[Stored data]

◇ ◇ ◇ ◇ ◇ ◇ ◇

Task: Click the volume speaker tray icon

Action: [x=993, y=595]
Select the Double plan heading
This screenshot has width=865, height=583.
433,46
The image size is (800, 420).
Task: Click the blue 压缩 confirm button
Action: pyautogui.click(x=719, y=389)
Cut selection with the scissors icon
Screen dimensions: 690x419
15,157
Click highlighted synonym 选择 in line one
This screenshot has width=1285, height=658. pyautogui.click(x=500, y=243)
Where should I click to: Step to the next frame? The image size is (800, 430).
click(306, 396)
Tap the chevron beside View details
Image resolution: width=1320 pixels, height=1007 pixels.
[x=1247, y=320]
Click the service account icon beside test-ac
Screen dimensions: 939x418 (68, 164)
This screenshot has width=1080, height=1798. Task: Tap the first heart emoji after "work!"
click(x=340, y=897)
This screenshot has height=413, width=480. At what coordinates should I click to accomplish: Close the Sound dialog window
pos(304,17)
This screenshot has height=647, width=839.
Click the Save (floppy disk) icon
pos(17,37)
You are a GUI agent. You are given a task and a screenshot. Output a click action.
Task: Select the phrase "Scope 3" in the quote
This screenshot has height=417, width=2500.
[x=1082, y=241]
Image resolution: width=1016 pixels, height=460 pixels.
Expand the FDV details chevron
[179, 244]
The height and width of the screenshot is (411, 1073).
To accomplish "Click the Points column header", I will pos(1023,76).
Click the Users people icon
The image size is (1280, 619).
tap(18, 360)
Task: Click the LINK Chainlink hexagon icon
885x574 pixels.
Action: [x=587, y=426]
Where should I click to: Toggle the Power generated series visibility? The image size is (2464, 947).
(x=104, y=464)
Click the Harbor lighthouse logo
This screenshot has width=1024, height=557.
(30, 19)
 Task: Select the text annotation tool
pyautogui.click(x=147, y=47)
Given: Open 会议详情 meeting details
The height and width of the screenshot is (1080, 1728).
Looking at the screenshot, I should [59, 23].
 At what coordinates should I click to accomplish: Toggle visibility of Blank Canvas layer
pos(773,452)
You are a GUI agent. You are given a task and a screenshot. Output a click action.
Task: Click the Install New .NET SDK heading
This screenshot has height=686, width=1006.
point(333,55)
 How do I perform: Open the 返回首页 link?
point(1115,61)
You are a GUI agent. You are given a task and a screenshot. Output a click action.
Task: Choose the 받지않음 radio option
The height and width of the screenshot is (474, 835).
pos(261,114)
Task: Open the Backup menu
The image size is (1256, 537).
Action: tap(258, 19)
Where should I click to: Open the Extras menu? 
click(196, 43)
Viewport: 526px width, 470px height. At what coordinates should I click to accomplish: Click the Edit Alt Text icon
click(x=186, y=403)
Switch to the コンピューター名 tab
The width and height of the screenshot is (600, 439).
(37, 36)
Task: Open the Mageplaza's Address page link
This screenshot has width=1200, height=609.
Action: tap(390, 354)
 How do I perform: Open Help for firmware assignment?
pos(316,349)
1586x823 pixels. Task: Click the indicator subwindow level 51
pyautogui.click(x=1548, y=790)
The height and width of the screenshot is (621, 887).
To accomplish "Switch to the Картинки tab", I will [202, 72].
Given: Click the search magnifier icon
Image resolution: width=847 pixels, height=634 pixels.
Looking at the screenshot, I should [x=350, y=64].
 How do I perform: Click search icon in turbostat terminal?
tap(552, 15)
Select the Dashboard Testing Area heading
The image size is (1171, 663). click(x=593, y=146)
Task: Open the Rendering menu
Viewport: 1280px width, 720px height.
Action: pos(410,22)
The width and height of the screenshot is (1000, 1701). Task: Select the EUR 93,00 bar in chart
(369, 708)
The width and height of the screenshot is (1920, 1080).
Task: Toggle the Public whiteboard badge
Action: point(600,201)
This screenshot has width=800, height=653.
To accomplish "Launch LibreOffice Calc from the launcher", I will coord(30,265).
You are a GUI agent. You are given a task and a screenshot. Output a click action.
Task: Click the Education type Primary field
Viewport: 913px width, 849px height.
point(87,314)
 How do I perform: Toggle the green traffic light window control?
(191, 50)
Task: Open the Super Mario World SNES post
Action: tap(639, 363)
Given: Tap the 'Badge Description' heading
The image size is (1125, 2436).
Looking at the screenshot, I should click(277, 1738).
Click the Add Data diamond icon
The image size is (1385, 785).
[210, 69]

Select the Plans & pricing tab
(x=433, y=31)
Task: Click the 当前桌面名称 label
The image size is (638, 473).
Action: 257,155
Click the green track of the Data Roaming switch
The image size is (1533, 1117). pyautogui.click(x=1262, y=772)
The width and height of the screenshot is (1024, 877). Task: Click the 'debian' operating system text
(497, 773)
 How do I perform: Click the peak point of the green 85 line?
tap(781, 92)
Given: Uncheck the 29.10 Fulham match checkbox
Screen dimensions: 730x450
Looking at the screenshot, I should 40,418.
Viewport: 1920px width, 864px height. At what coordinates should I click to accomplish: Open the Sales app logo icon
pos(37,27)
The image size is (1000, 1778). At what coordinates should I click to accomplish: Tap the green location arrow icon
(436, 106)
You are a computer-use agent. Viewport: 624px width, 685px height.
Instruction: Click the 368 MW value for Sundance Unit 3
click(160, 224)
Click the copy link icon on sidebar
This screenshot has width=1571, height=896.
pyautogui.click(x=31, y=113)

◇ ◇ ◇ ◇ ◇ ◇ ◇

To do — Print all of the entries exactly as they are written.

Result for this task —
Task: Click the volume speaker tray icon

Action: [x=993, y=595]
Select the Double plan heading
This screenshot has width=865, height=583.
433,46
The image size is (800, 420).
Task: Click the blue 压缩 confirm button
Action: pyautogui.click(x=719, y=389)
Cut selection with the scissors icon
Screen dimensions: 690x419
15,157
Click highlighted synonym 选择 in line one
This screenshot has width=1285, height=658. pyautogui.click(x=500, y=243)
Where should I click to: Step to the next frame? The image size is (800, 430).
click(306, 396)
Tap the chevron beside View details
Image resolution: width=1320 pixels, height=1007 pixels.
[x=1247, y=320]
Click the service account icon beside test-ac
Screen dimensions: 939x418 (68, 164)
This screenshot has width=1080, height=1798. Task: Tap the first heart emoji after "work!"
click(x=340, y=897)
This screenshot has height=413, width=480. At what coordinates should I click to accomplish: Close the Sound dialog window
pos(304,17)
This screenshot has height=647, width=839.
Click the Save (floppy disk) icon
pos(17,37)
You are a GUI agent. You are given a task and a screenshot. Output a click action.
Task: Select the phrase "Scope 3" in the quote
This screenshot has height=417, width=2500.
[x=1082, y=241]
Image resolution: width=1016 pixels, height=460 pixels.
Expand the FDV details chevron
[179, 244]
The height and width of the screenshot is (411, 1073).
To accomplish "Click the Points column header", I will pos(1023,76).
Click the Users people icon
The image size is (1280, 619).
tap(18, 360)
Task: Click the LINK Chainlink hexagon icon
885x574 pixels.
Action: [x=587, y=426]
Where should I click to: Toggle the Power generated series visibility? The image size is (2464, 947).
(x=104, y=464)
Click the Harbor lighthouse logo
This screenshot has width=1024, height=557.
(30, 19)
 Task: Select the text annotation tool
pyautogui.click(x=147, y=47)
Given: Open 会议详情 meeting details
The height and width of the screenshot is (1080, 1728).
Looking at the screenshot, I should [59, 23].
 At what coordinates should I click to accomplish: Toggle visibility of Blank Canvas layer
pos(773,452)
You are a GUI agent. You are given a task and a screenshot. Output a click action.
Task: Click the Install New .NET SDK heading
This screenshot has height=686, width=1006.
point(333,55)
 How do I perform: Open the 返回首页 link?
point(1115,61)
You are a GUI agent. You are given a task and a screenshot. Output a click action.
Task: Choose the 받지않음 radio option
The height and width of the screenshot is (474, 835).
pos(261,114)
Task: Open the Backup menu
The image size is (1256, 537).
Action: tap(258, 19)
Where should I click to: Open the Extras menu? 
click(196, 43)
Viewport: 526px width, 470px height. At what coordinates should I click to accomplish: Click the Edit Alt Text icon
click(x=186, y=403)
Switch to the コンピューター名 tab
The width and height of the screenshot is (600, 439).
(37, 36)
Task: Open the Mageplaza's Address page link
This screenshot has width=1200, height=609.
Action: tap(390, 354)
 How do I perform: Open Help for firmware assignment?
pos(316,349)
1586x823 pixels. Task: Click the indicator subwindow level 51
pyautogui.click(x=1548, y=790)
The height and width of the screenshot is (621, 887).
To accomplish "Switch to the Картинки tab", I will [202, 72].
Given: Click the search magnifier icon
Image resolution: width=847 pixels, height=634 pixels.
Looking at the screenshot, I should [x=350, y=64].
 How do I perform: Click search icon in turbostat terminal?
tap(552, 15)
Select the Dashboard Testing Area heading
The image size is (1171, 663). click(x=593, y=146)
Task: Open the Rendering menu
Viewport: 1280px width, 720px height.
Action: pos(410,22)
The width and height of the screenshot is (1000, 1701). Task: Select the EUR 93,00 bar in chart
(369, 708)
The width and height of the screenshot is (1920, 1080).
Task: Toggle the Public whiteboard badge
Action: point(600,201)
This screenshot has width=800, height=653.
To accomplish "Launch LibreOffice Calc from the launcher", I will coord(30,265).
You are a GUI agent. You are given a task and a screenshot. Output a click action.
Task: Click the Education type Primary field
Viewport: 913px width, 849px height.
point(87,314)
 How do I perform: Toggle the green traffic light window control?
(191, 50)
Task: Open the Super Mario World SNES post
Action: tap(639, 363)
Given: Tap the 'Badge Description' heading
The image size is (1125, 2436).
Looking at the screenshot, I should click(277, 1738).
Click the Add Data diamond icon
The image size is (1385, 785).
[210, 69]

Select the Plans & pricing tab
(x=433, y=31)
Task: Click the 当前桌面名称 label
The image size is (638, 473).
Action: 257,155
Click the green track of the Data Roaming switch
The image size is (1533, 1117). pyautogui.click(x=1262, y=772)
The width and height of the screenshot is (1024, 877). Task: Click the 'debian' operating system text
(497, 773)
 How do I perform: Click the peak point of the green 85 line?
tap(781, 92)
Given: Uncheck the 29.10 Fulham match checkbox
Screen dimensions: 730x450
Looking at the screenshot, I should 40,418.
Viewport: 1920px width, 864px height. At what coordinates should I click to accomplish: Open the Sales app logo icon
pos(37,27)
The image size is (1000, 1778). At what coordinates should I click to accomplish: Tap the green location arrow icon
(436, 106)
You are a computer-use agent. Viewport: 624px width, 685px height.
Instruction: Click the 368 MW value for Sundance Unit 3
click(160, 224)
Click the copy link icon on sidebar
This screenshot has width=1571, height=896.
pyautogui.click(x=31, y=113)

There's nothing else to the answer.